Dallas Dodge, Counsel, Insurance Association of Connecticut (IAC): There is a question of whether a state-run plan is even legal under federal law, and there is a very real risk that a court would rule that the plan is preempted by the federal Employee Retirement Income Security Investment Act (“ERISA”). Erisa is a federal law that sets minimum standards for most employee sponsored pension and retirement plans, and it explicitly preempts state laws relating to private-sector plans.

David T. Bellaire, Executive Vice President & General Counsel, Financial Services Institute: Opposes this bill as their financial advisors provide group retirement plans to private employers and individual plans to employees who lack access to an employer provided retirement plan. These advisors work closely with clients to develop individually-tailored retirement plans that are much better suited to achieving the client's retirement goals than a “one size fits all” approach that a state run program would create.

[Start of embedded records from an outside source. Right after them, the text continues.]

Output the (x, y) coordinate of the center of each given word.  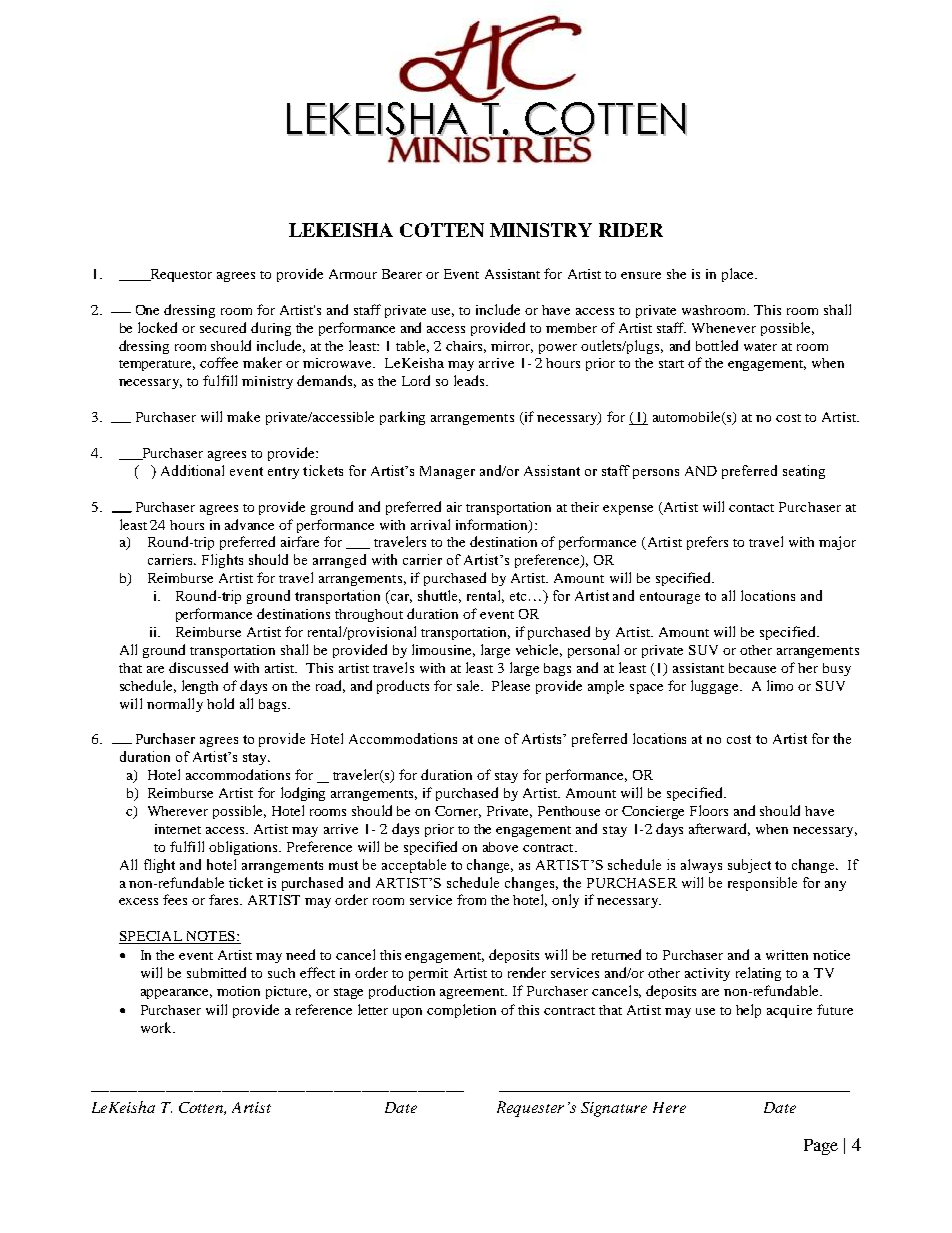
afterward (719, 829)
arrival (430, 524)
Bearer (402, 274)
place (739, 275)
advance (249, 524)
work (158, 1027)
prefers (707, 543)
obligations (244, 848)
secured (223, 327)
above (500, 847)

Eric W. Gjede, Assistant Counsel, Connecticut Business and Industry Association: Opposes this bill saying that the startup costs of at least $2 million, with continuing operational expenses thereafter. However, there are potentially many more significant financial risks once the plan goes into effect. For example, studies conducted on the proposed plan regarding its solvency presume a low participant opt out rate, and that participants will stick with the default contribution rate of 6% of their wages. Both of these presumptions are necessary in order to reach the plan's target solvency goal of $1 billion and to ensure low plan-related fees.

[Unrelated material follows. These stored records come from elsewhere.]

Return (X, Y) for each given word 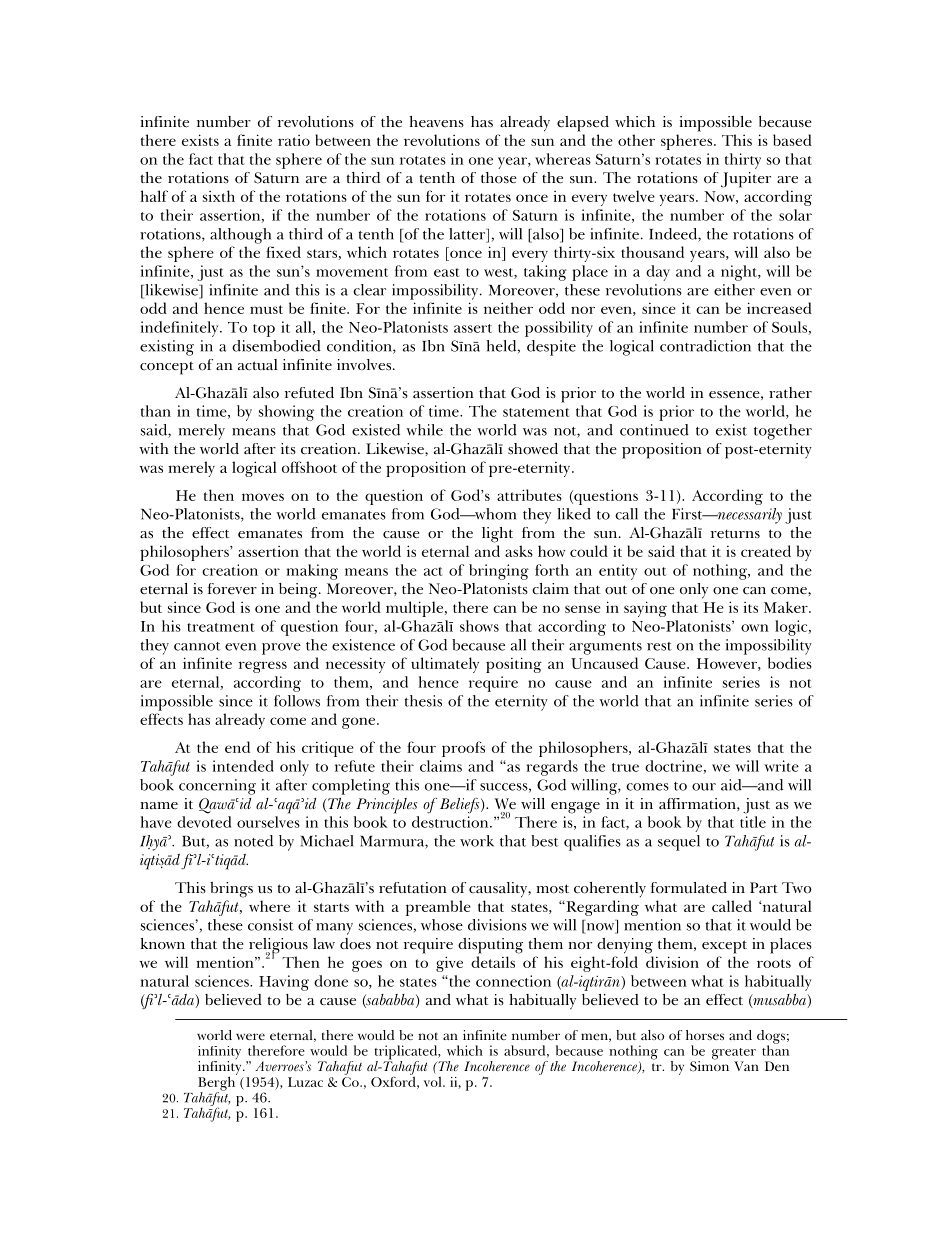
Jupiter (746, 180)
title (753, 822)
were (250, 1036)
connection (513, 981)
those (499, 178)
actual (257, 364)
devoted (204, 822)
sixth (219, 196)
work (477, 841)
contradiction (705, 346)
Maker (787, 607)
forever (232, 589)
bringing (499, 572)
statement (536, 412)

Kim Chamberlain, Managing Director and Associate General Counsel, Securities Industry and Financial Markets Association: The private market for retirement savings in the state which is highly competitive and open makes a costly state option for retirement services unnecessary.

Marshall Collins, Representing the Milford, Northwest, Danbury Chambers of Commerce, CT Lumber Dealers Association, Coalition of Property Owners, Messenger Couriers Association: Creation of this program would automatically enroll private sector employees in an expensive state run program. With the massive budget deficits which Connecticut is facing, now is not the time to start expensive new programs.

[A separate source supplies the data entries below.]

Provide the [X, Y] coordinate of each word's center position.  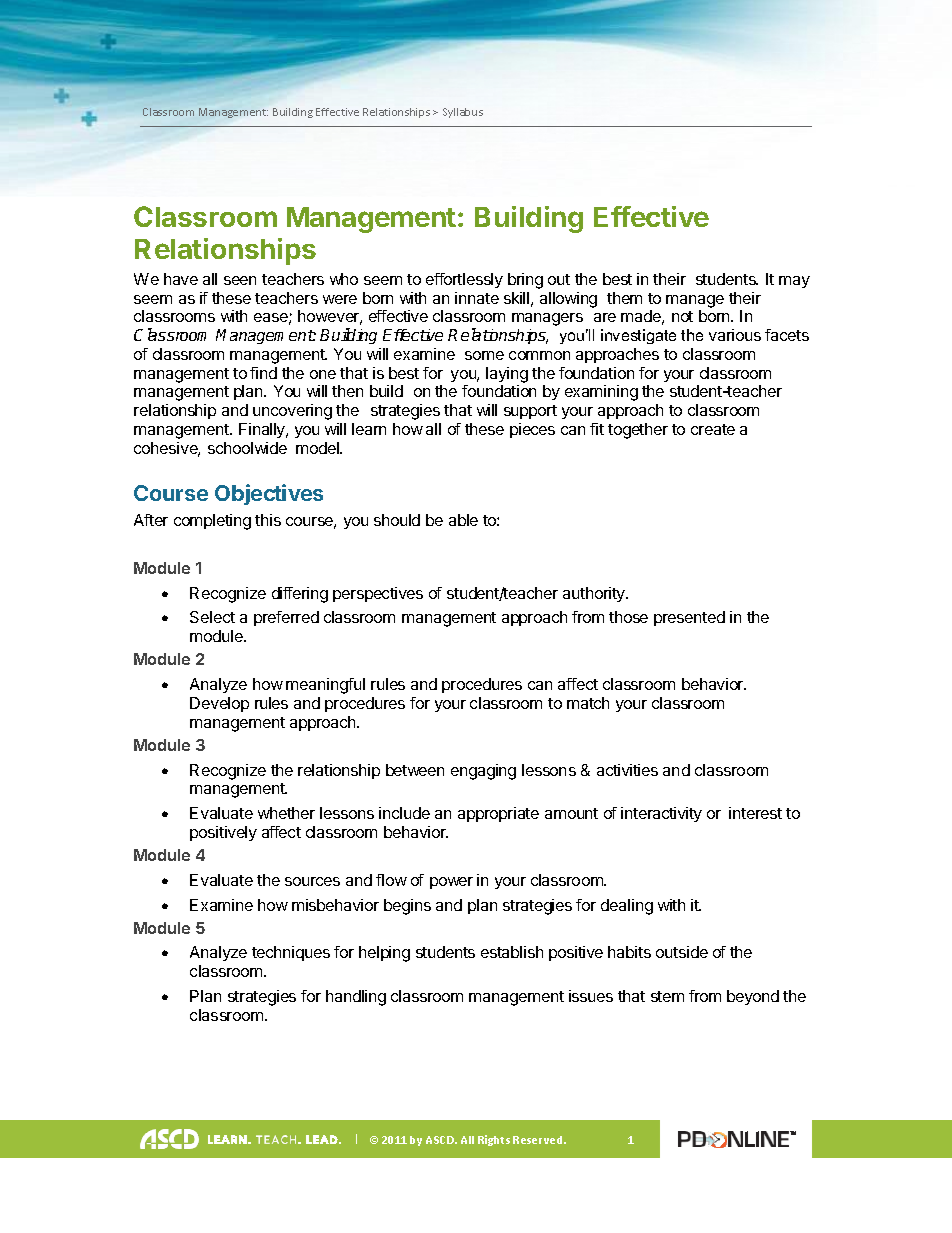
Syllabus [463, 113]
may [794, 282]
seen [240, 280]
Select [212, 617]
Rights [494, 1140]
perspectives [378, 594]
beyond [753, 997]
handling [356, 998]
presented [689, 618]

Middlesex County Chamber of Commerce: The proposed bill is counter to the goals of our highlighted in our 2016 Public Policy Agenda which encouraged the state legislature to maintain a balanced and sustainable state budget that addresses long term pension/post retirement obligations and that supports critical services without raising taxes and or imposing onerous paid leave or other employer benefit mandates such as a state administered plan – on Connecticut businesses.

National Federation of Independent Business: Opposes this bill, believing it to be a major step in the wrong direction as there are concerns about operational questions and potential liability issues the legislation raises for small employers. This mandate will also require a host of educational as well as record keeping requirements for every employee, and with that, comes the risk of significant legal and/or administrative challenges for employers.

Patrick McGloin, Vice President of Government Relations and Public Policy, MetroHartford Alliance: We are opposed to the proposed legislation. Connecticut is faced with a budget shortfall of as much as $266 million in the current fiscal year. As our state struggles with continued massive budget deficits and moderate economic growth, we cannot overstate the importance of sending a pro-growth message to businesses considering investing in or relocating to our state.

Suzanne Bates, Policy Director, Yankee Institute for Public Policy:

Working men and women would be forced into the state-run retirement plan, which means they would see a percent of their paychecks disappear, unless they went through a process to opt-out. Adding further that there is no choice for the consumer in this plan and it would force businesses to compete for the State of Connecticut.